Oh, if that man’s unspoken name
Had aught of Laïus in him, in God’s eye
What man doth move more miserable than I,
More dogged by the hate of heaven! No man, kin
Nor stranger, any more may take me in;
No man may greet me with a word, but all
Cast me from out their houses. And withal
’Twas mine own self that laid upon my life
These curses.—And I hold the dead man’s wife
In these polluting arms that spilt his soul.. . .
Am I a thing born evil?
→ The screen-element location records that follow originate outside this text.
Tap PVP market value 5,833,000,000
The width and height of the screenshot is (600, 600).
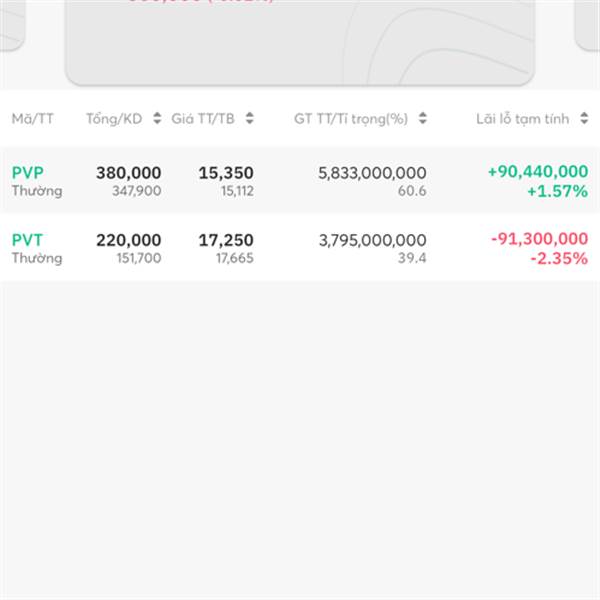click(x=372, y=173)
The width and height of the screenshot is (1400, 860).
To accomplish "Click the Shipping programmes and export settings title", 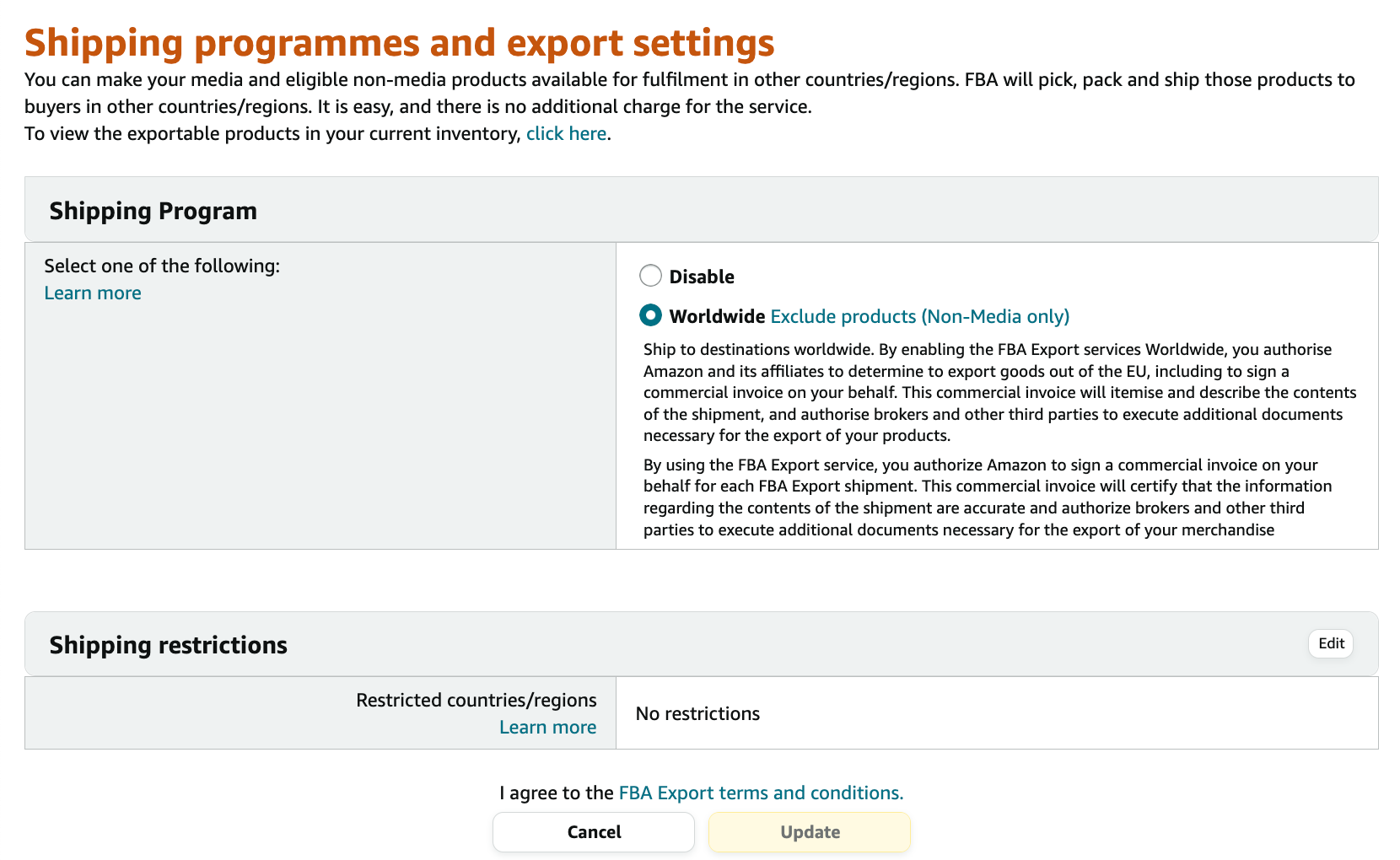I will (400, 42).
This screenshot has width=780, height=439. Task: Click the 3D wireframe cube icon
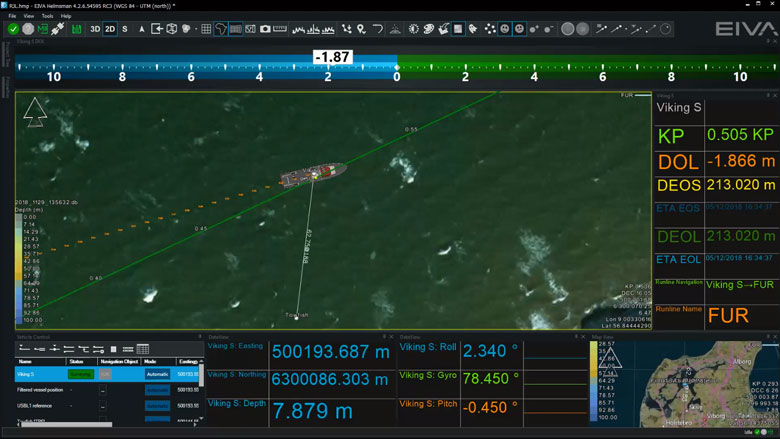tap(171, 29)
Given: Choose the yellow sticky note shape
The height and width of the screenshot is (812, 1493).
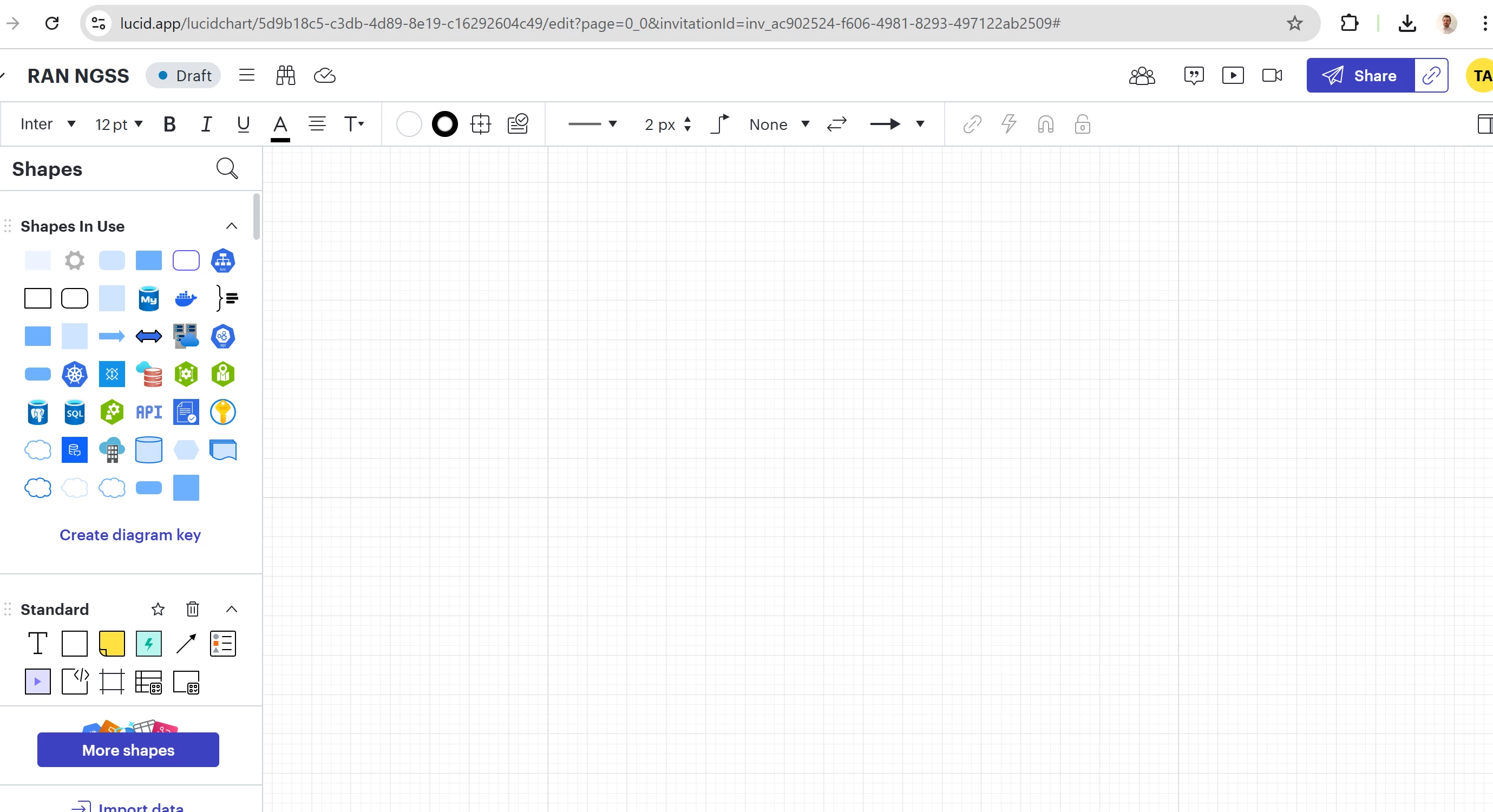Looking at the screenshot, I should pyautogui.click(x=112, y=643).
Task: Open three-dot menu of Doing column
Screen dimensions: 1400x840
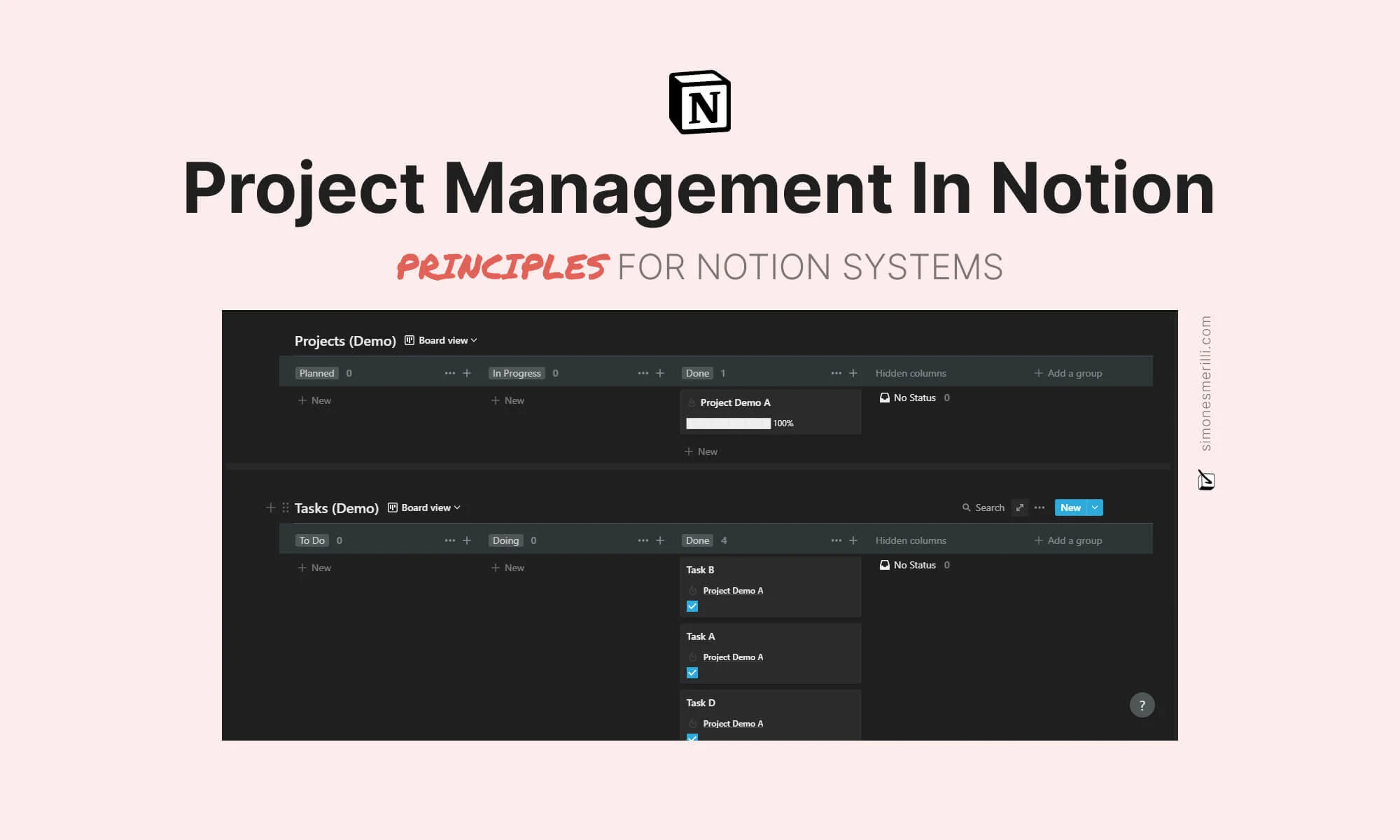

Am I foul
In every vein? Thebes now doth banish me,
And never in this exile must I see
Mine ancient folk of Corinth, never tread
The land that bore me; else my mother’s bed
Shall be defiled, and Polybus, my good
Father, who loved me well, be rolled in blood.
If one should dream that such a world began
In some slow devil’s heart, that hated man,
Who should deny him? —God, as thou art clean,
Suffer not this, oh, suffer not this sin
To be, that e’er I look on such a day!
Out of all vision of mankind away
To darkness let me fall ere such a fate
Touch me, so unclean and so desolate!